Fellowship / Fellows

Lauren K. Williams

  • 2024–2025
  • Mathematics
  • Sally Starling Seaver Professor
  • Harvard University
Portrait of Lauren K. Williams
Photo courtesy of Lauren K. Williams

Lauren K. Williams is the Sally Starling Seaver Professor at Harvard Radcliffe Institute and the Dwight Parker Robinson Professor of Mathematics in the Harvard Faculty of Arts and Sciences. Her research is in algebraic combinatorics; more specifically, she uses algebraic tools to study discrete structures in mathematics. She is known for her work on the asymmetric simple exclusion process (a model for traffic flow and translation in protein synthesis), soliton solutions to the Kadomtsev-Petviashvili equation, the positive Grassmannian, and the amplituhedron.
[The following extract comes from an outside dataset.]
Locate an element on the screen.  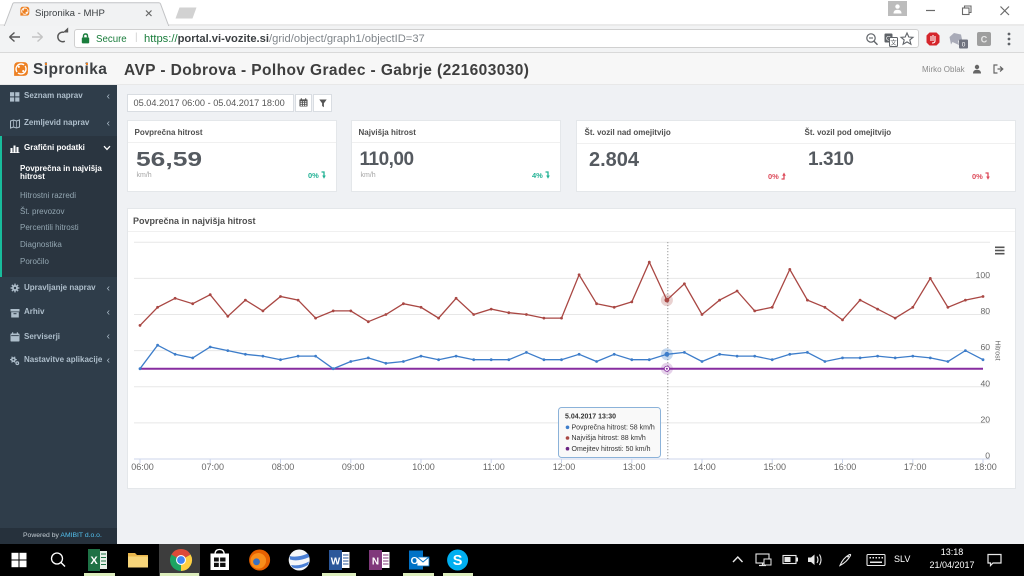
svg-text: O is located at coordinates (415, 562). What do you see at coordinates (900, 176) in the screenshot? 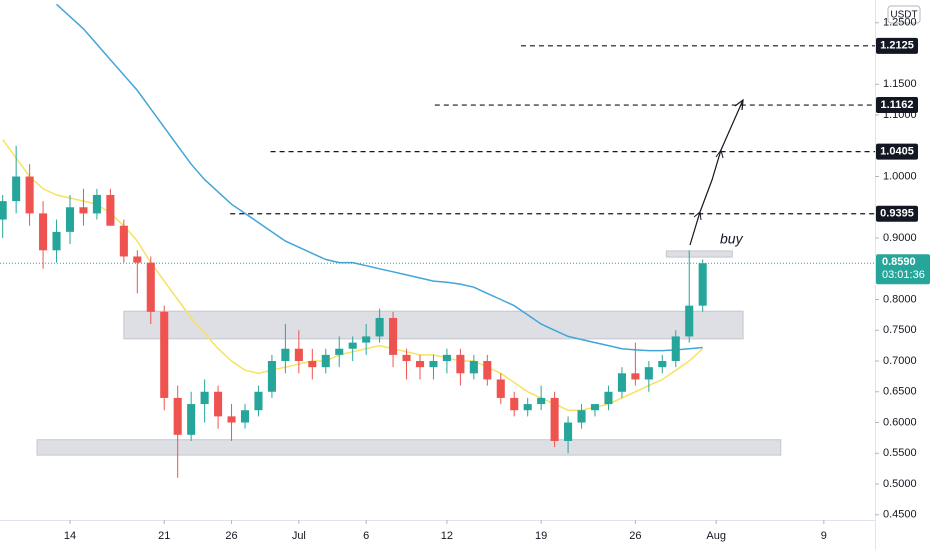
I see `y-tick-label: 1.0000` at bounding box center [900, 176].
During her fellowship year at Radcliffe, Williams is continuing her work on interacting particle systems, mirror symmetry, and the amplituhedron. She is also working on a book about cluster algebras.
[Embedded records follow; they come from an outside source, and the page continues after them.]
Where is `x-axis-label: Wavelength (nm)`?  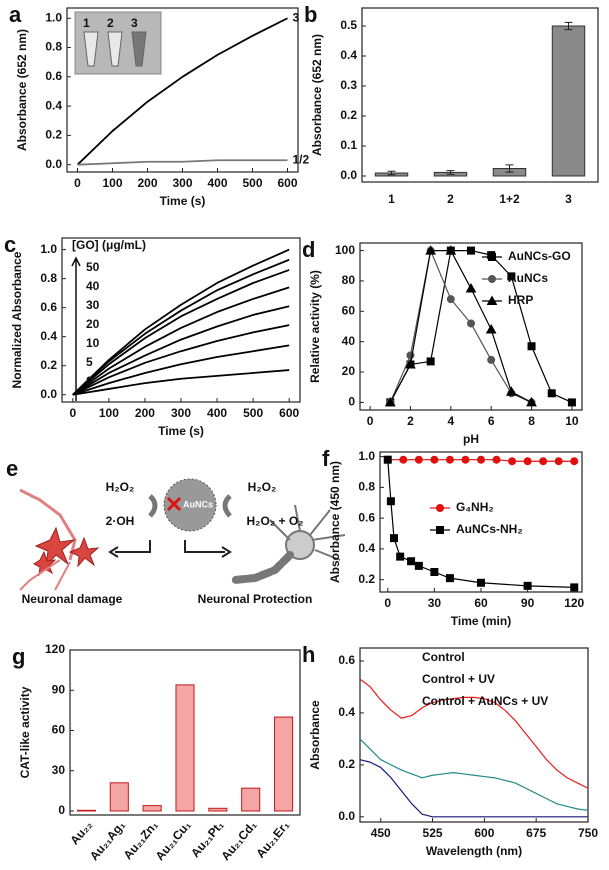 x-axis-label: Wavelength (nm) is located at coordinates (474, 851). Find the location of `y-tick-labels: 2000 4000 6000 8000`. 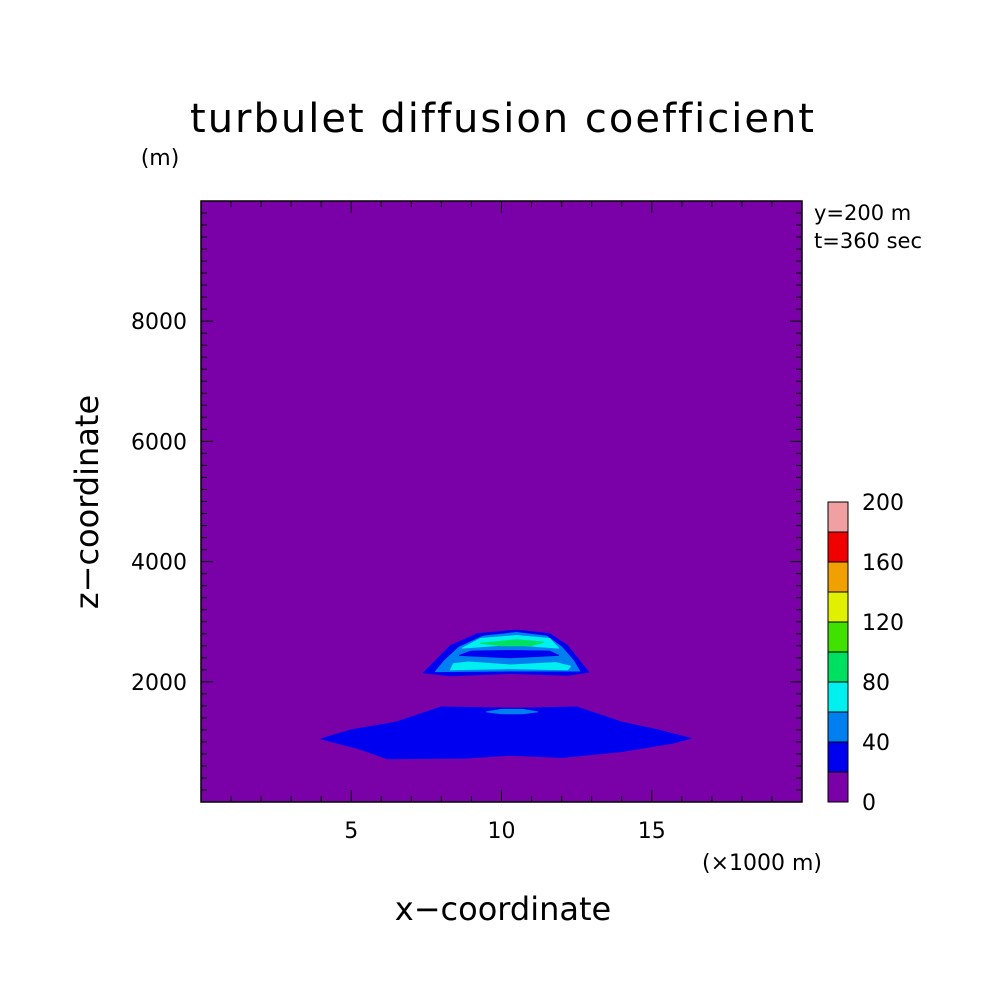

y-tick-labels: 2000 4000 6000 8000 is located at coordinates (159, 503). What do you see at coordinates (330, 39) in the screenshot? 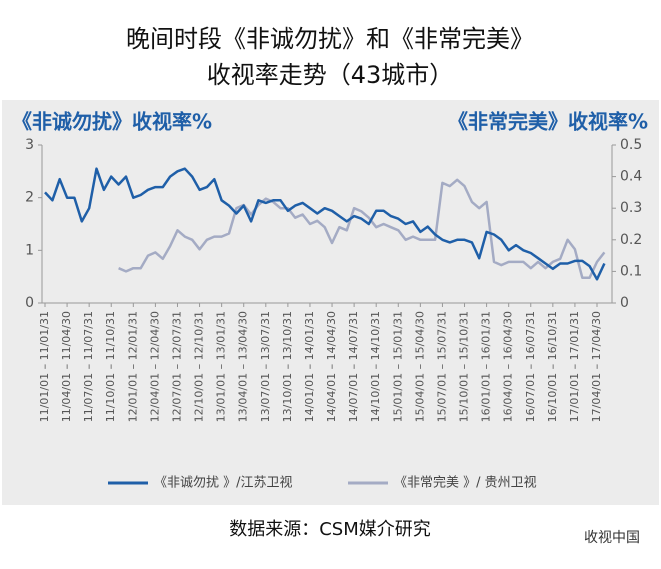
I see `chart-title: 晚间时段《非诚勿扰》和《非常完美》` at bounding box center [330, 39].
Williams received her BA in mathematics from Harvard College, and after a year at the University of Cambridge completing Part III of the Mathematical Tripos, she obtained her PhD from the Massachusetts Institute of Technology. Subsequently, she was a National Science Foundation (NSF) postdoctoral fellow at the University of California, Berkeley; a Benjamin Peirce Fellow at Harvard; and a faculty member in the Department of Mathematics at Berkeley. She was an invited speaker at the 2022 International Congress of Mathematicians and has received the AWM-Microsoft Research Prize in Algebra and Number Theory, a Guggenheim Fellowship, an NSF Faculty Early Career Development (CAREER) award, a Simons Fellowship, and a Sloan Research Fellowship.